## PROBLEM DESCRIPTION
Leave the pictures behind and repeat all the entries exactly.

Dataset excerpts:

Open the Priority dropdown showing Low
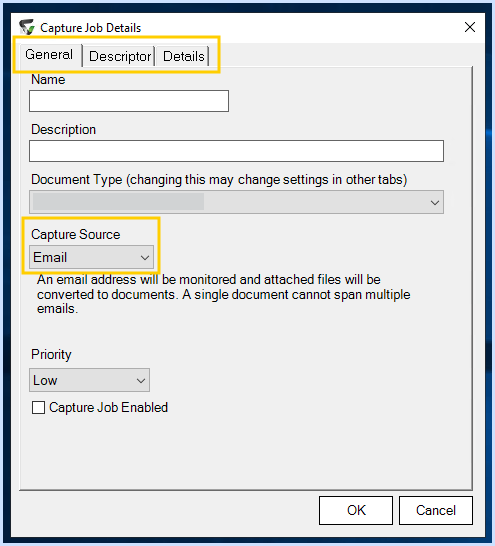The height and width of the screenshot is (546, 495). 89,380
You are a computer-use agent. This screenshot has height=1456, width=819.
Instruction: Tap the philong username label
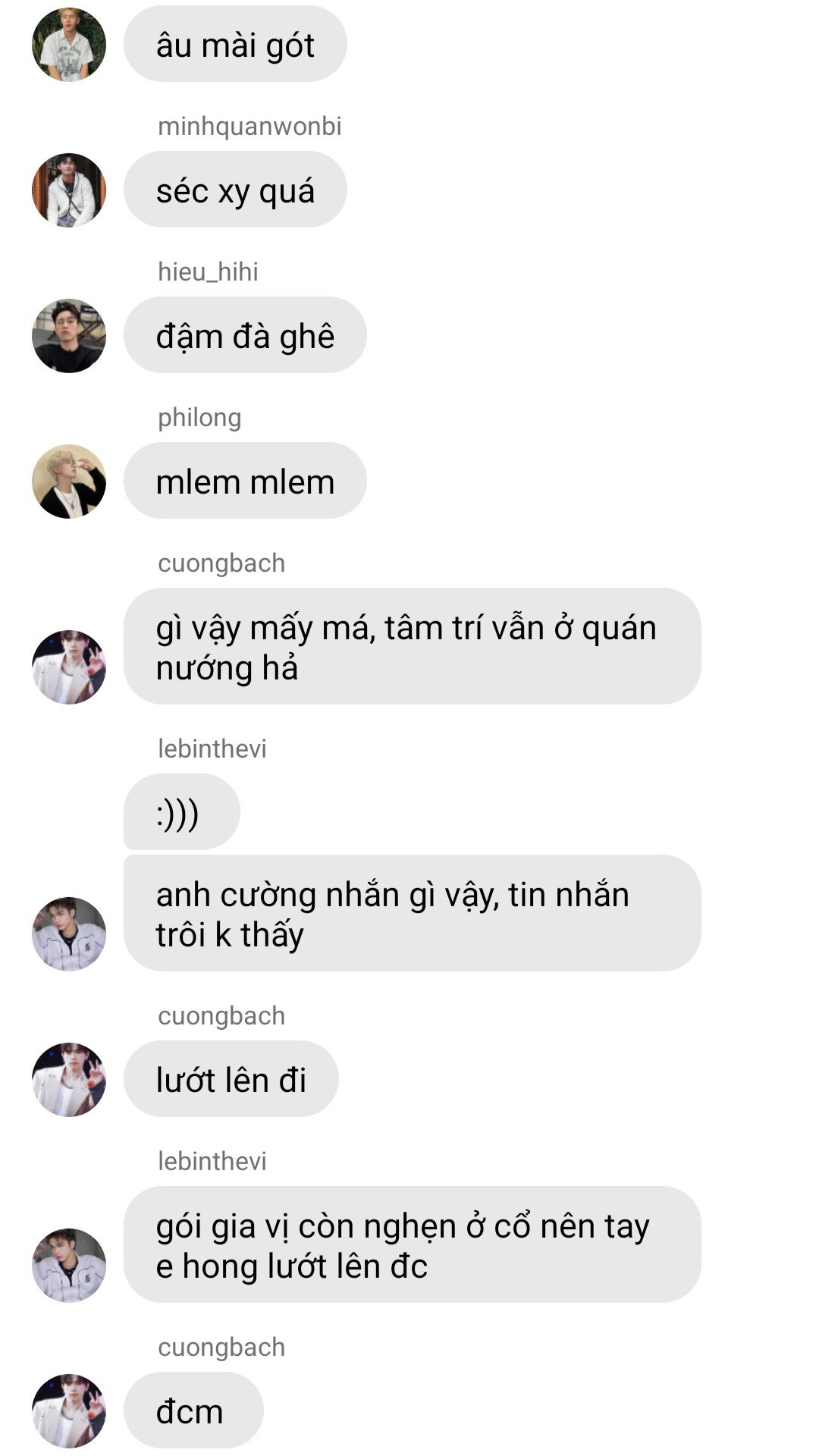pos(199,417)
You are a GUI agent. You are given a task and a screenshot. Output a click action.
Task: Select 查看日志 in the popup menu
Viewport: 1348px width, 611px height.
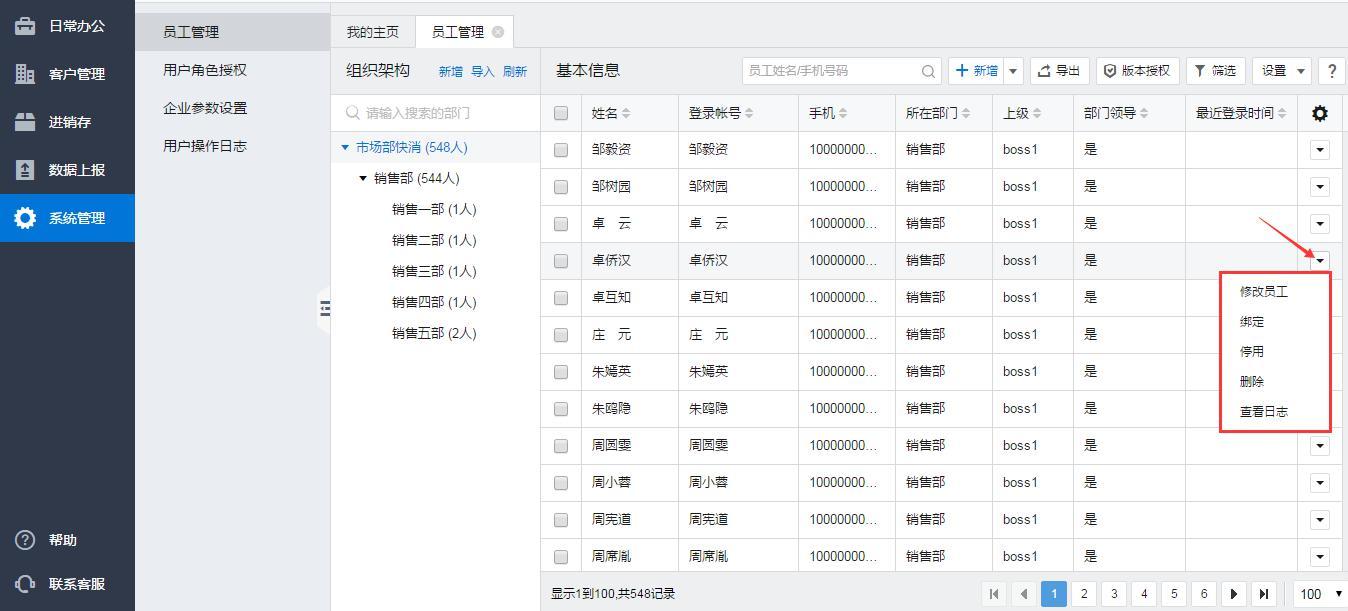coord(1263,412)
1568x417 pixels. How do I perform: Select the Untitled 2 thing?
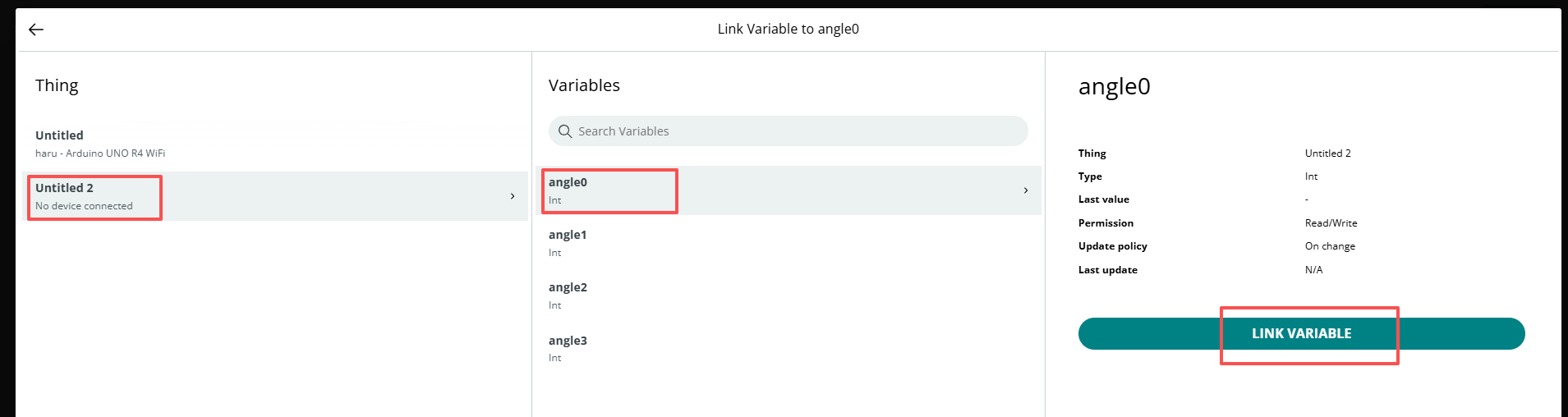[275, 196]
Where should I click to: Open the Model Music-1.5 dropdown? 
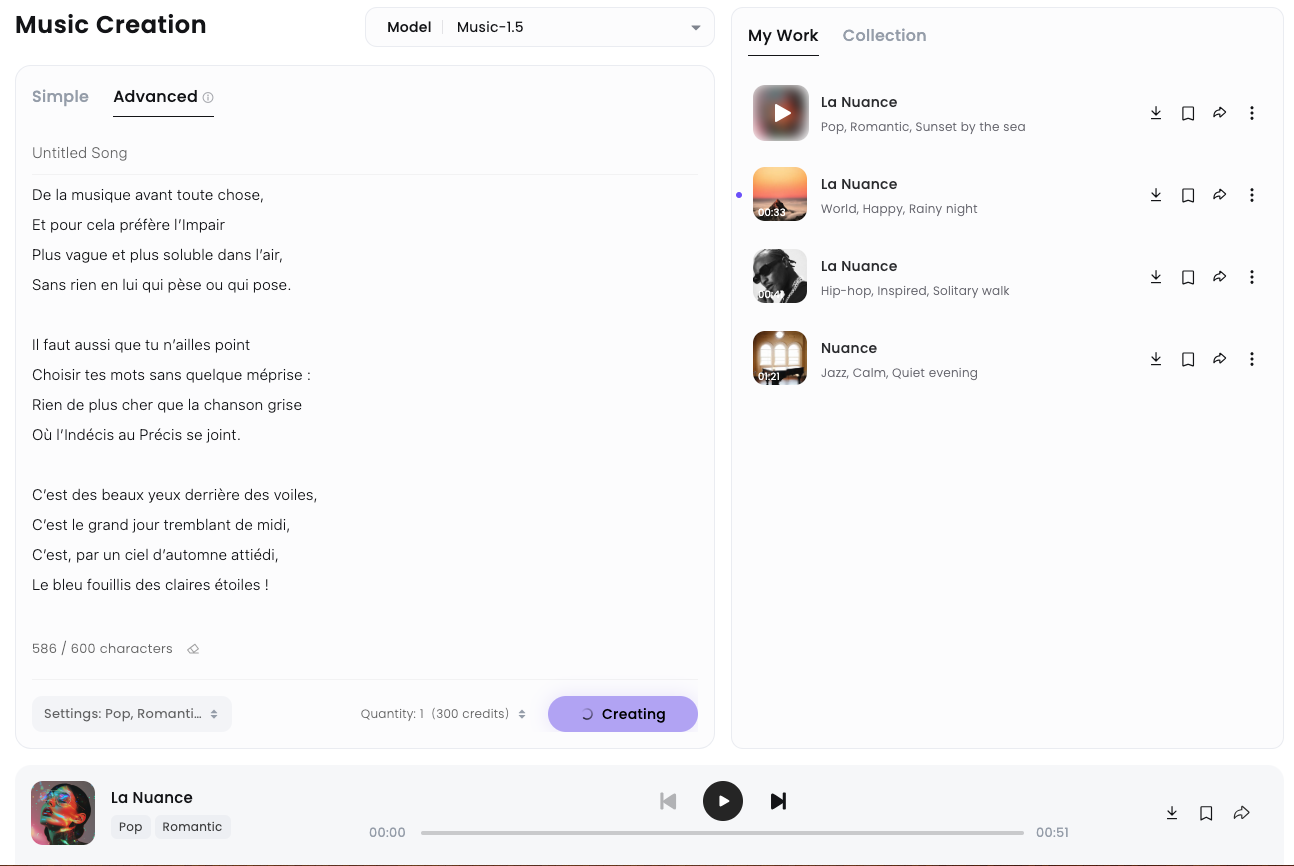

## EXERCISE RESULT
Open the Priority dropdown showing Low
The height and width of the screenshot is (546, 495). 89,380
You are a computer-use agent. This screenshot has height=1456, width=819.
Instruction: Tap the philong username label
pos(199,417)
You are a GUI agent. You are given a task and a screenshot. Output a click action.
Task: Select 查看日志 in the popup menu
Viewport: 1348px width, 611px height.
coord(1263,412)
1568x417 pixels. How do I perform: Select the Untitled 2 thing?
[275, 196]
Where should I click to: Open the Model Music-1.5 dropdown? 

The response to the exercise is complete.